Here’s what you need to know this morning.
Premier returns to work, with flood relief
Premier Dominic Perrottet will return from paternity leave today and is headed to the flood-devastated city of Lismore.
Mr Perrottet has been on leave since the birth of his seventh child two-and-a-half weeks ago.
During his visit, his third trip to the region since the first flood event at the end of February, Mr Perrottet is set to announce grants of $20,000 for each flood-affected household in eight local government areas.
Families in the Hawkesbury, Ballina, Byron, Clarence Valley, Kyogle, Lismore, Richmond Valley and Tweed LGAs will benefit from the money, to help clean up and repair their homes.
The funds will only be available to owners or renters who aren’t insured, or those who haven’t claimed the Disaster Relief Grant.
While Mr Perrottet was on leave, the local Labor MP in Lismore, Janelle Saffin, claimed some of the government’s recovery efforts have been appalling.
She also said there was no clear chain of command on the ground to oversee them.
‘Impacts of climate change are evident’
The damage to beaches in Sydney’s eastern suburbs caused by the weekend’s big swell could take weeks to clear up, the mayor of Waverley Council says.
Bondi, Bronte and Tamarama were among those impacted by the strong winds, high tides and up to 10-metre waves that pounded the NSW coastline.
Parts of North Bondi remain closed today after water reached the promenade and the fence above the Wally Weekes pool.
Mayor Paula Masselos said council staff had been assessing the situation.
“Our staff are securing the areas to make them safe for the community, but it is likely to be many weeks before we can fully restore the damaged areas,” she said.
“The impacts of climate change are evident as these events become more frequent.”
Also damaged were the garden beds and bin corrals at Tamarama, and the brick fencing at Bronte Beach.
Ms Masselos said some of the reconstruction work needed included concrete repairs, netting, and grooming and grading beaches.
Health workers to strike on Thursday
The Health Services Union (HSU) will strike this week, putting the state government under further pressure over its public sector wage cap.
Thousands of paramedics, ambulance workers, hospital administration and cleaners, as well as allied health staff, will hold a stop-work meeting on Thursday, April 7.

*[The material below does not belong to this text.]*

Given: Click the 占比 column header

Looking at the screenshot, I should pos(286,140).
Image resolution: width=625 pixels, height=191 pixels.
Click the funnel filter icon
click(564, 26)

The HSU said its members will discuss future strike action over resourcing issues and the 2.5 per cent wage cap that’s been in place since 2011.
It said workers’ concerns weren’t being addressed by the Perrottet government, less than a year out from an election.
“The dynamics of politics in New South Wales has changed and we are going to exploit that,” HSU General Secretary Gerard Hayes said.
Ambulances will still respond to serious and life threatening emergencies during the stop-work meeting.
In the past few months, the government has faced ongoing industrial action from a number of public sector unions.
A spokesperson for NSW Health said the government was committed to resolving the workforce issues and would maintain ongoing dialogue with the union.
They also said to expect some disruption to services due to 4,669 health care workers in COVID isolation as at Friday, April 1.
Free transport to Anzac Day events
There is no excuse for families not to attend Anzac Day commemorations, the state government says, as COVID-19 restrictions affecting previous events are banished.
NSW Veterans Minister David Elliott said veterans and their families would be given free transport to this month’s events over Easter and Anzac Day.
“There’s no reason for families not to come in and congratulate and applaud the service of their loved ones over the course of weekend,” Mr Elliott said.
“It’s a special time for vets, a day of mateship.”
And traditional gambling game two-up will be legal to play for three days this year rather than one day.
RSL NSW President Ray James said he hoped “thousands” of vets would attend, in particular the younger generation.
Mr Elliott said he wanted younger vets to be supported and for recruits to know they would be looked after following discharge.
“We’re appealing for younger veterans to engage. Only a veteran knows what a veteran went through,” he said.
“That’s the only way well pick up any problems they’ve got post military service.”
Display of Nazi symbols to be banned
A bill is being drafted to ban the public display of Nazi symbols such as the swastika, New South Wales Attorney General Mark Speakman says.
It comes after a parliamentary inquiry last year unanimously recommended the symbols be outlawed.
France, Germany and Austria already have laws in place, with Victoria also looking to move in the same direction.
Mr Speakman said there was a need for change with the recent rise in far-right groups.
“Nazi symbols cause enormous distress to holocaust survivors, to the Jewish community generally, to ex-servicemen,” he said.
“There’s no reason why we should allow the public display of these hate symbols unless there is a genuine religious reason or it’s in a museum, or for educational purpose, or there’s some other reasonable excuse.”
Under the proposed legislation offending individuals would be fined $5,500 or jailed for six months, or both.
The bill is expected by the end of June.